This topic provides the DDL syntax that is used to create a MySQL Change Data Capture (CDC) source table, describes the parameters in the WITH clause, and provides data type mappings and sample code.
What is a MySQL CDC source table?
A MySQL CDC source table is a streaming source table of MySQL databases. A MySQL CDC source table reads full historical data from a database and then reads binary log files. Accurate data reading is achieved. If an error occurs, the exactly-once semantics can be used to ensure data accuracy. You can run multiple jobs at the same time to read full data from a MySQL CDC source table by using a MySQL CDC connector. When the jobs are running, the incremental snapshot algorithm is used to implement lock-free reading and resumable uploads.

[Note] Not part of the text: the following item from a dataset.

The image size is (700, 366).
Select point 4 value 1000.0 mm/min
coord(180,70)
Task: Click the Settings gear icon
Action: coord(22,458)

- Integrates stream processing and batch processing to support full and incremental data reading. This way, you do not need to separately implement stream processing and batch processing.
- Allows you to run multiple jobs at the same time to read full data from a MySQL CDC source table. This improves the data reading performance.
- Seamlessly switches between full and incremental data reading and supports automatic scale-in operations. This reduces computing resources that are consumed.
- Supports resumable uploads during full data reading, which provides more stable performance.
- Reads full data without locks. This way, online business is not affected.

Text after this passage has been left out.